Crucially, despite the reluctance of some in Pakistan, the process of agreement expansion has continued, and Pakistan possesses limited options given the high costs of replacing its third largest market. There have now been eight negotiation rounds under the second phase of the trade agreement (Financial Express, Citation2017) with Pakistan continuing to show ‘concern about not being able to get meaningful market access during the first phase of the FTA’ (Dawn, Citation2017).

As with the ASEAN deal, an agreement that was initially accompanied concessions from the rising state has over time had a negative impact on the economy of the junior partner. Also, similarly to the ASEAN deal, the value of the initial concessions in agriculture were time limited and now despite requests to modify the existing agreement from Pakistan, negotiations are ongoing to extend the agreement further. Indeed this dynamic shows no signs of abating, Pakistan’s economic dependence upon China is likely to increase in future and consequently it will be less likely to be able to resist Beijing’s growing bargaining power advantage (Maini, Citation2018)

New Zealand–China FTA (2008)

Following the Pakistan deal, China signed an agreement with New Zealand, its first trade deal with an advanced economy, in 2007. At the beginning of negotiations, China was New Zealand’s fourth largest export market and its second largest import source whilst New Zealand was China’s 59th largest destination for exports and 52nd largest import source (WTO, Citation2010). Today China is New Zealand’s top trading partner both in terms of exports and imports. It constitutes the source of over 22% of NZ imports and the destination for almost 20% of New Zealand’s exports (World Bank, Citation2018e). The choice of New Zealand had particular significance for China as it was also the first advanced economy to recognize China’s status as a market economy, which had important implications for China’s position within the WTO. It has been suggested that the agreement is an exception to the trend of China concluding limited, politically driven bilateral trade agreements in the region precisely for this reason (Leal-Arcas, Citation2013, p. 294). The agreement can in this sense be seen as a reward to New Zealand for this recognition and stands in notable contrast to the lack of a New Zealand–U.S. trade deal, despite the best efforts of New Zealand to secure such an agreement. Nevertheless the agreement with New Zealand remains limited compared to international standards, and there are no provisions in the initial agreement on government procurement and no coverage of behind the border (or Singapore) issues (WTO, Citation2010, p. 30). During negotiations, New Zealand officials were pushing for broader market access but were ‘rebuffed by the Chinese’ (Salidjanova, Citation2015, p. 9). However, in relation to the few areas that are covered, liberalization has been relatively deep compared to China’s previous agreements and, unlike other agreements signed by China, the goods and services components were concluded simultaneously from the start. Despite this however, coverage of services was limited due to China’s insistence on a positive list approach (whereby only services explicitly mentioned in the agreement are covered) (WTO, Citation2010, p. 30).

◆ Exercise data
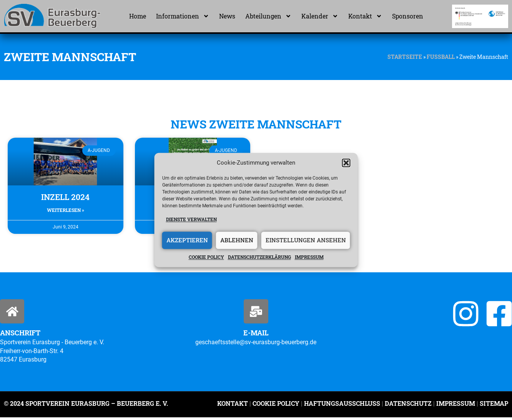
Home (138, 16)
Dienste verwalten (191, 220)
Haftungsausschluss (342, 405)
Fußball (441, 57)
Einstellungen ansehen (306, 240)
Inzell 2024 (65, 197)
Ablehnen (237, 240)
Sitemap (493, 405)
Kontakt (365, 16)
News (227, 16)
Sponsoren (407, 16)
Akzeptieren (187, 240)
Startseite (405, 57)
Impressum (309, 257)
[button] (346, 163)
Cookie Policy (276, 405)
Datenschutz (408, 405)
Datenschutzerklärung (259, 257)
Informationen (183, 16)
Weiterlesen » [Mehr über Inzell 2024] (65, 210)
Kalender (320, 16)
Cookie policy (206, 257)
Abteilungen (268, 16)
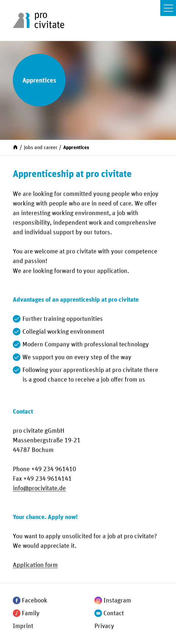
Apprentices (76, 148)
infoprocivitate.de (39, 489)
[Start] (15, 147)
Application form (35, 565)
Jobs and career (41, 148)
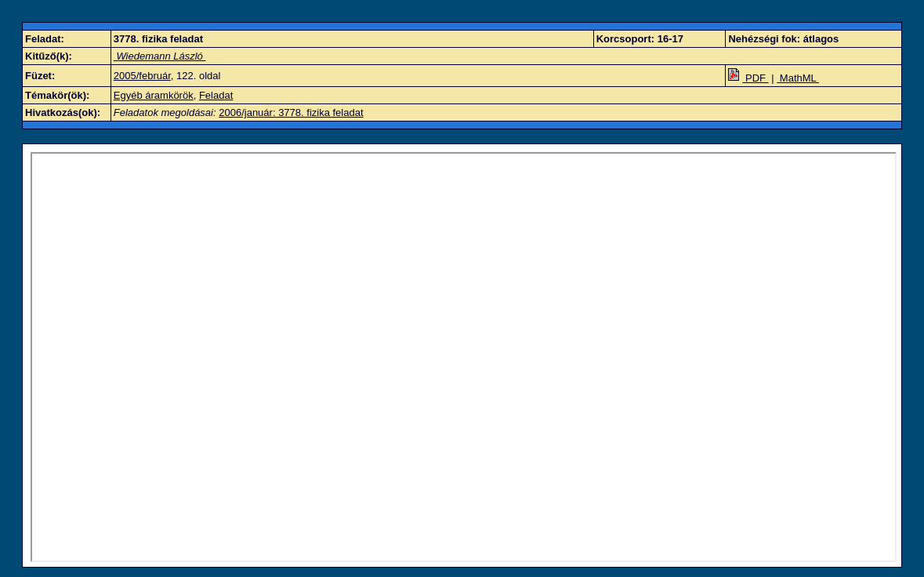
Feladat (216, 95)
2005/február (142, 75)
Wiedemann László (160, 56)
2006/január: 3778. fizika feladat (291, 112)
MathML (798, 78)
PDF (748, 78)
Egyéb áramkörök (154, 95)
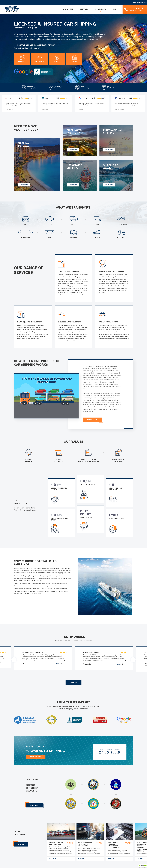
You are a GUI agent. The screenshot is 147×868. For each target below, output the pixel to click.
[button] (143, 866)
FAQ (114, 9)
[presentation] (14, 658)
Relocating (22, 59)
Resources (101, 9)
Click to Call (39, 59)
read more (52, 852)
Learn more (34, 798)
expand (58, 662)
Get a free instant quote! (27, 48)
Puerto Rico (74, 59)
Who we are (68, 9)
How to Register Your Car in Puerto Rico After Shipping (114, 838)
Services (84, 9)
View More (73, 676)
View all (21, 837)
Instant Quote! (36, 751)
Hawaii (57, 59)
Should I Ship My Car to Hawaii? (56, 836)
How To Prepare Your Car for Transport (85, 837)
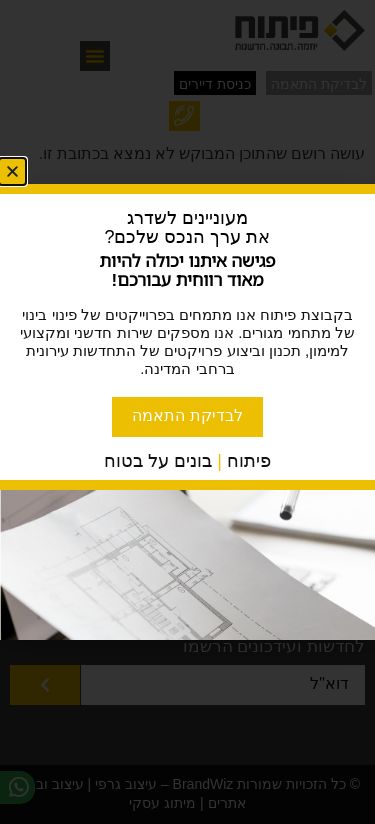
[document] (187, 412)
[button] (12, 171)
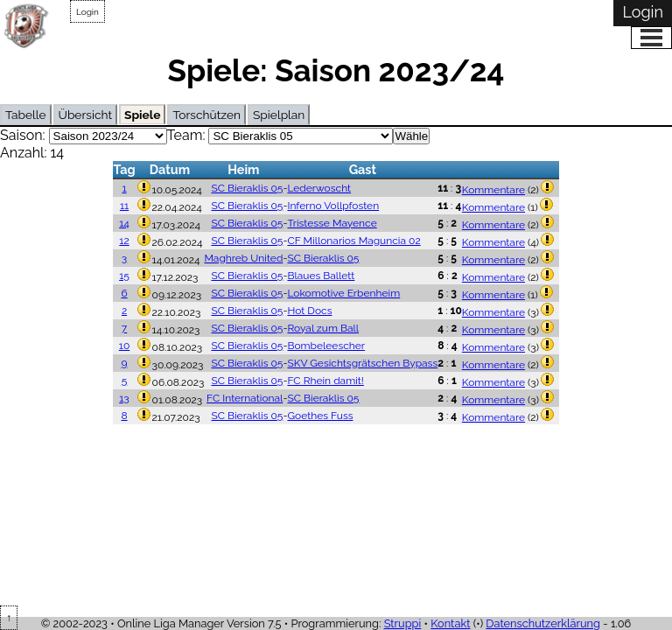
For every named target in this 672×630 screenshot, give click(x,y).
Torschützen (206, 115)
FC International (244, 398)
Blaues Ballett (320, 276)
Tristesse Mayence (332, 223)
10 (124, 346)
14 (124, 223)
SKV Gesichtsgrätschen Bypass (362, 363)
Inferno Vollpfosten (332, 206)
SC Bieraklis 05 (247, 188)
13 (124, 398)
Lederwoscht (318, 188)
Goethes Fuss (319, 416)
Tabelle (25, 115)
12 (123, 241)
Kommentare (494, 190)
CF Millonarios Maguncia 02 (354, 241)
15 (124, 276)
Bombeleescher (326, 346)
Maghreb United (243, 258)
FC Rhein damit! (325, 381)
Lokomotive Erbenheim (343, 293)
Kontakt (450, 623)
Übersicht (85, 115)
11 (124, 206)
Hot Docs (309, 311)
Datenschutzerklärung (542, 623)
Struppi (402, 623)
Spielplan (278, 115)
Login (88, 11)
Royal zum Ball (323, 328)
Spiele (142, 115)
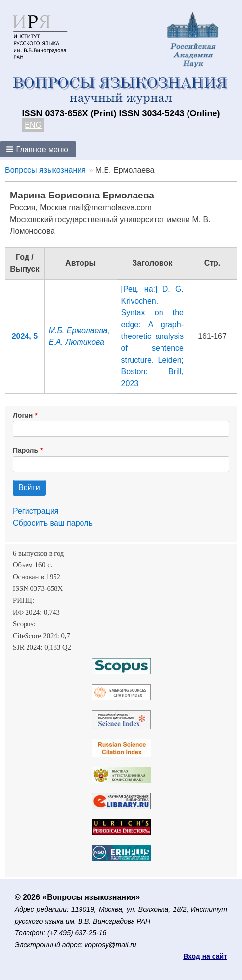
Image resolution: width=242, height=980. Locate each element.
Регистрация (36, 511)
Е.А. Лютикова (76, 342)
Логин (23, 415)
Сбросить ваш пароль (53, 523)
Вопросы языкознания (45, 170)
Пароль (26, 450)
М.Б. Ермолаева (78, 330)
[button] (38, 149)
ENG (33, 125)
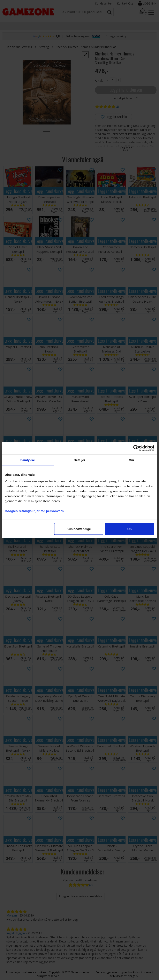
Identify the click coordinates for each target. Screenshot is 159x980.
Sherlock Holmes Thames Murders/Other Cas (86, 47)
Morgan (11, 915)
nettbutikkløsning (134, 972)
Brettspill (27, 47)
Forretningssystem (107, 972)
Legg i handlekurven (126, 89)
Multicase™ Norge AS (126, 976)
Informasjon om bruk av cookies (26, 972)
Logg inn (150, 3)
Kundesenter (104, 3)
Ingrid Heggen (16, 933)
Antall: (99, 80)
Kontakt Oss (125, 3)
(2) (117, 107)
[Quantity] (113, 80)
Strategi (44, 47)
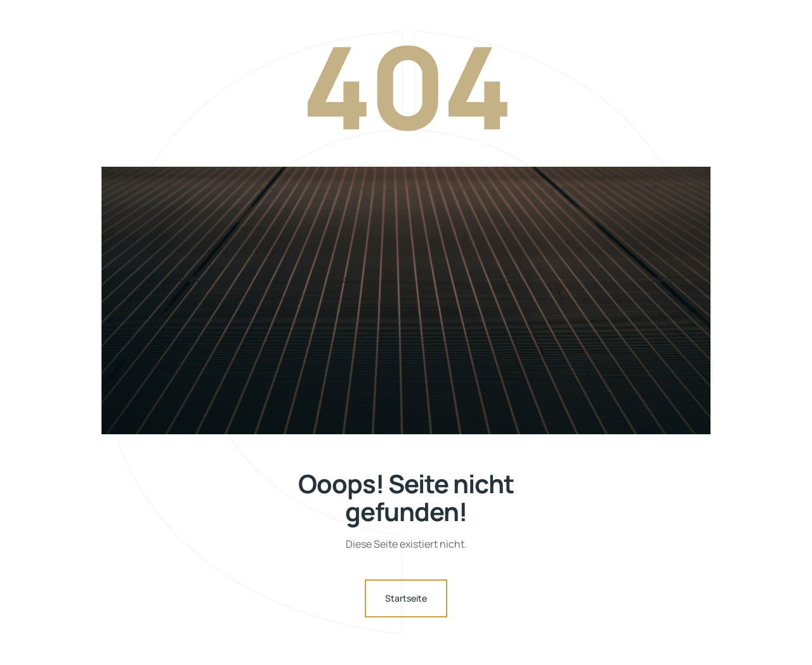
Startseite (406, 598)
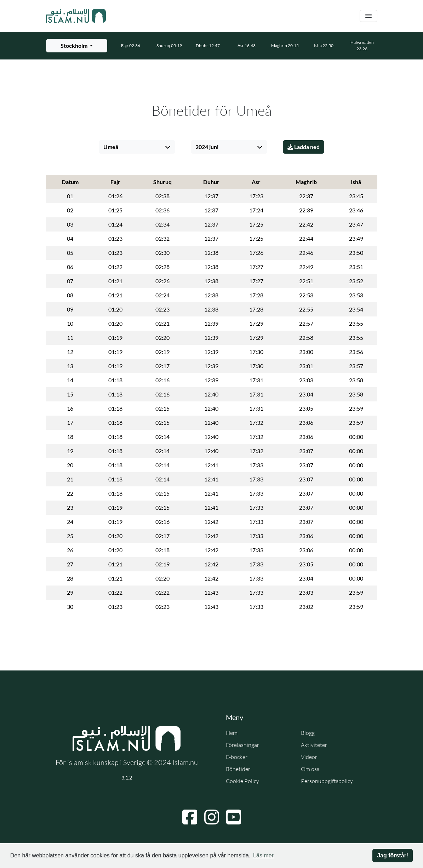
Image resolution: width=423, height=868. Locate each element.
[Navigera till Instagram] (212, 817)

◆ Given task A
Substitute "weaker partner" for "junior partner" in the passage on China's trade agreements, and write it out from "As with the" to "Zealand–China FTA (2008)".
◆ Given task B
Pull out every line in the records that contains the word "Hawaii", matching case exactly.

◆ Exercise result A
As with the ASEAN deal, an agreement that was initially accompanied concessions from the rising state has over time had a negative impact on the economy of the weaker partner. Also, similarly to the ASEAN deal, the value of the initial concessions in agriculture were time limited and now despite requests to modify the existing agreement from Pakistan, negotiations are ongoing to extend the agreement further. Indeed this dynamic shows no signs of abating, Pakistan’s economic dependence upon China is likely to increase in future and consequently it will be less likely to be able to resist Beijing’s growing bargaining power advantage (Maini, Citation2018)

New Zealand–China FTA (2008)

◆ Exercise result B
Hawaii (57, 59)
Should I Ship My Car to Hawaii? (56, 836)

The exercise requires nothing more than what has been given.